Missed out on Ingram, huh?
The opposite, in fact.One of my leagues does a slow draft on the forums so we started early, back before all the Ingram hype really started to pick up. I employed the "Julius Jones draft" or sorts, only with Ingram. I drafted him as my RB1 in round 5.I *think* that Payton will use Ingram as a bellcow this year. But that doesn't mean that I'm going to be unrealistic about it like so many here. It is FAR from a guarantee, and is more of a toss-up. All of the theories that point to it are just that, theories, based on nothing more than speculation and stuff that makes logical sense in our heads (which as any worthwhile FF player knows, leads to the exact opposite just as often as it leads to what it's pointing to).Ingram is worth the risk of a 50/50 shot of him being the bellcow because if he is, then you've just gotten yourself a top 5 RB at a bargain price, and if he's not then you still got an adequate producer. But it's still a 50/50 shot. New Orleans' defense is unlikely to be as good as they were in their Super Bowl year and unlikely to be nursing many big 4th quarter leads. Payton has had stud running backs before and not used them as bell cows. Even last season, while Chris Ivory is no stud he averaged 5.2ypc while Julius Jones averaged 3.7ypc and Jones still ate into Ivory's carries.
It's not just a guess that Ingram will be heavily involved in this offense. You don't move up to draft a player just to have him in some RBBC. If Payton thought RBBC was a great philosphy, they would have used that pick elsewhere and signed someone like McGahee, Bradshaw, Ronnie Brown, etc.

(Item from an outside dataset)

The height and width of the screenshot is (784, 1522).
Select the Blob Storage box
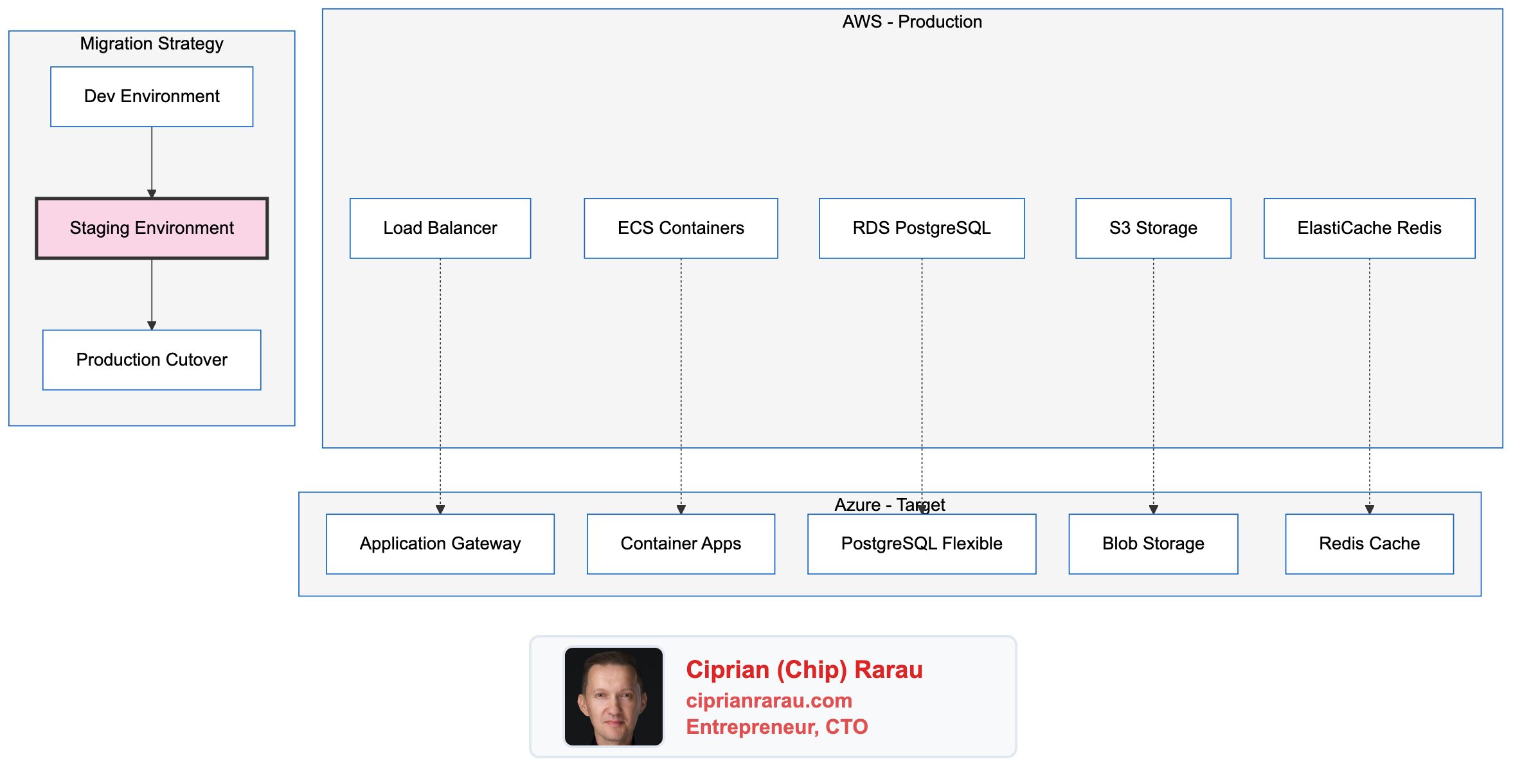click(1153, 544)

Sure they do, it happens plenty nowadays.Carolina drafted Jonathan Stewart with the 13th overall pick and stuck him straight into a RBBC. The Texans traded up for Ben Tate and he wouldn't have been the workhorse even had he not gotten hurt. Beanie Wells, Felix Jones, CJ Spiller, Donald Brown, and plenty of others were 1st round selections that didn't even come close to being "workhorses" right out of the gates. Even Ryan Matthews, who people like to throw out because he got hurt, still only got 62% of the carries when he was healthy (which ironically, is the most Payton has ever given a running back), and that was with supposedly the biggest supporter of workhorse backs in the league as his coach. DeAngelo Williams just signed a huge contract to be a RBBC back. While Bradshaw's wasn't nearly as huge, it was still a lot of money as well...to be in a RBBC.This discussion isn't about Ingram being "involved" in the offense. It's about him being the workhorse, the bellcow. Just because a team drafts a RB early or trades up to get him doesn't mean they intend to make him a 350 carry guy in year 1. In fact, it rarely means that, and the numbers back that up."Arizona didn't draft Beanie Wells in the 1st round to share carries with Tim Hightower this year"."Dallas didn't draft Felix Jones in the 1st round to be a CoP back this year".Heck, Sean Payton HIMSELF has had two 1st round running backs before and stuck both of them straight into a RBBC. Sure, Bush doesn't really count because of the type of player he is, but Ron Dayne was selected 11th overall in 2000, presumably to be the workhorse, and Payton gave him 228 and 180 carries his first two years.The bottom line is that people here are going way overboard by acting like anyone that doesn't think Ingram will be a sure-fire, workhorse, 350 carry back this year are just too guppy to see the writing on the wall. The reality is that they're just as big of guppies for believing it's a sure thing because they're not paying attention to the fact that we, not Sean Payton, are the ones writing it.